À medida que Ghosn e GM se aproximam de outubro, prazo para acertar a aliança ou desistir, todas as atenções centram-se em uma grande dúvida: será que Ghosn merece sua reputação de realizar milagres? Não há dúvidas de que Ghosn obteve um feito notável na Nissan, reanimando a problemática montadora japonesa antes do que qualquer um imaginaria ser possível.

"Uma recuperação na escala (da Nissan) dificilmente foi igualada no capitalismo ocidental e especialmente não o foi entre (diferentes) culturas", diz Piero Morosini, professor de estratégia da escola suíça de administração IMD.

Caso Ghosn consiga um acordo com a GM ou Ford e faça sua mágica funcionar, se juntaria às fileiras de lendas da indústria automotiva, como Alfred Sloan, Lee Iacocca, e Eiji Toyoda. Entretanto, mudar realmente a forma como as montadoras dos Estados Unidos funcionam seria mais complicado do que qualquer outro feito que o executivo tenha conseguido até agora. Algumas das soluções adotadas no Japão seriam difíceis de aplicar nos Estados Unidos. E contratempos recentes colocam em dúvida se a recuperação no Japão tem condições de manter-se.

"Ele jogou o primeiro inning (um dos nove tempos em um jogo de beisebol)", compara James N. Hall, vice-presidente da empresa de projeções AutoPacific, de Tustin, na Califórnia. "Agora, ele precisa proteger o que fez e desenvolver alguns veículos que as pessoas realmente queiram comprar."

Embora Ghosn seja um gênio da recuperação, seu desempenho no longo prazo como executivo operacional não é conclusivo.

Observe-se o recente desempenho da Nissan, onde erigiu sua reputação. Depois da chegada de Ghosn, em 1999, a montadora elevou as vendas nos Estados Unidos em 40% ao longo de cinco anos e chegou a mais de 1,1 milhão de veículos anuais em 2005. Neste ano, contudo, o crescimento parou. Até agosto, as vendas caíram 5% nos Estados Unidos e 13% no Japão. As vendas e a margem de lucro da Renault também recuaram.

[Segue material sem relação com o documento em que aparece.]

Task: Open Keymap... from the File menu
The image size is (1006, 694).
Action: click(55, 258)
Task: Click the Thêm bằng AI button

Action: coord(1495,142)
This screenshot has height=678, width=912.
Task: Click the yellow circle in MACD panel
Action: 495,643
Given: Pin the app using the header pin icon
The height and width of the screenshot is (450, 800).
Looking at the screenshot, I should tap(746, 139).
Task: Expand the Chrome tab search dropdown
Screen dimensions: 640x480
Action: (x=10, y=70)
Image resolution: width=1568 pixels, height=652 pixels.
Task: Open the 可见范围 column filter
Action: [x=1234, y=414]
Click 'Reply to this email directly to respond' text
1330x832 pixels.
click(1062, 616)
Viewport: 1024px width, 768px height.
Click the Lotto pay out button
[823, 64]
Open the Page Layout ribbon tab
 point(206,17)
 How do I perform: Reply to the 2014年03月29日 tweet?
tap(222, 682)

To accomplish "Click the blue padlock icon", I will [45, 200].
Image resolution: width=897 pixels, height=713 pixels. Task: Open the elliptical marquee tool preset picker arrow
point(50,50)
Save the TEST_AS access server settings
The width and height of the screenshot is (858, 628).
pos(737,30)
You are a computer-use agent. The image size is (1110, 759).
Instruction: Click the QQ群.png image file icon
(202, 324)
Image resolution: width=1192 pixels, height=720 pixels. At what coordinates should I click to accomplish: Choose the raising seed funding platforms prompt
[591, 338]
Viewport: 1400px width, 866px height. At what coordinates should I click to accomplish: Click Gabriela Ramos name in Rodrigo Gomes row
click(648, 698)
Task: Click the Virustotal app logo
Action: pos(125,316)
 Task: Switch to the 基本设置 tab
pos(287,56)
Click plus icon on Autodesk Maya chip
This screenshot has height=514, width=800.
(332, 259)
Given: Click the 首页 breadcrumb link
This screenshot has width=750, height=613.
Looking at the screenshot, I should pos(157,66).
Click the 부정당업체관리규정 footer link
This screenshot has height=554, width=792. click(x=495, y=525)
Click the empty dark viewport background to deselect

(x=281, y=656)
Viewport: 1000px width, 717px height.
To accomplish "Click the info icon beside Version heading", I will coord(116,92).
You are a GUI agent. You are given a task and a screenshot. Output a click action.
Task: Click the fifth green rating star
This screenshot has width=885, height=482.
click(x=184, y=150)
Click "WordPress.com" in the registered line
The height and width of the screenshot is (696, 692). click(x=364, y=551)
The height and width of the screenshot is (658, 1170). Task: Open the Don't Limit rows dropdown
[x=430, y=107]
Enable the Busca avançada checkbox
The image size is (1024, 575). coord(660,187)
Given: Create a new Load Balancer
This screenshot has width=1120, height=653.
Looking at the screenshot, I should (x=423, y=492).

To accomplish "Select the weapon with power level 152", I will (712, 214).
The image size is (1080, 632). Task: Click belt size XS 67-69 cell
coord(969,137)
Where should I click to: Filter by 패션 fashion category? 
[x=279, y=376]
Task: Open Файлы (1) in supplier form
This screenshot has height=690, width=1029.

O principal motivo para que o desempenho inicial da Nissan nos Estados Unidos tenha perdido força é que a empresa não conseguiu manter participação de mercado, após lançar uma série de veículos, como grandes picapes e utilitários-esportivos. A Nissan entrou nesses segmentos durante o comando de Ghosn e como nunca os havia vendido antes, o crescimento das vendas parecia ótimo. As 85 mil picapes Titan e os 40 mil utilitários-esportivos Armada que a Nissan vende anualmente, no entanto, representam apenas 10% do que a GM vende no setor. E o desenho do maior sucesso da Nissan, o sedã Altima, já estava em grande parte completo quando Ghosn assumiu o cargo. Ele admite que a atual fraqueza decorre do fato de que não manteve o ritmo anterior com novos modelos, mas que o problema foi resolvido. "A seca de produtos da Nissan está chegando ao fim", afirma. "Nunca voltará a ocorrer. Saímos do deserto."

-------------------------------------------------------------------------------- Se houver uma aliança em Detroit, sua lenda certamente terá de passar por um novo escrutínio --------------------------------------------------------------------------------

Também surgiram dúvidas sobre o futuro da empresa porque o executivo-chefe teria muito terreno a ganhar nos Estados Unidos, em termos de participação de mercado. Em sua avidez por revigorar a Nissan, Ghosn instou os funcionários a lançar um desfile de novos veículos em seus primeiros quatro anos. Três deles - a picape Titan, o utilitário-esportivo Armada e a minivan Quest - tinham plataformas e motores novos. Foram fabricados por funcionários inexperientes em uma fábrica nova em Canton, nos Estados Unidos. Até alguns dos fornecedores de autopeças eram novos para a Nissan.

Todas as novas picapes e vans fabricadas em Canton acabaram apresentando defeitos. Os clientes reclamaram de ruídos, das capotas de alguns Armadas, que não estavam soldadas de forma segura e das portas laterais de algumas minivans Quest, que abriam em estradas. A JPMorgan Securities calcula que os custos de garantia por veículo quase triplicaram nos últimos dois anos, para quase US$ 500, e podem subir ainda mais.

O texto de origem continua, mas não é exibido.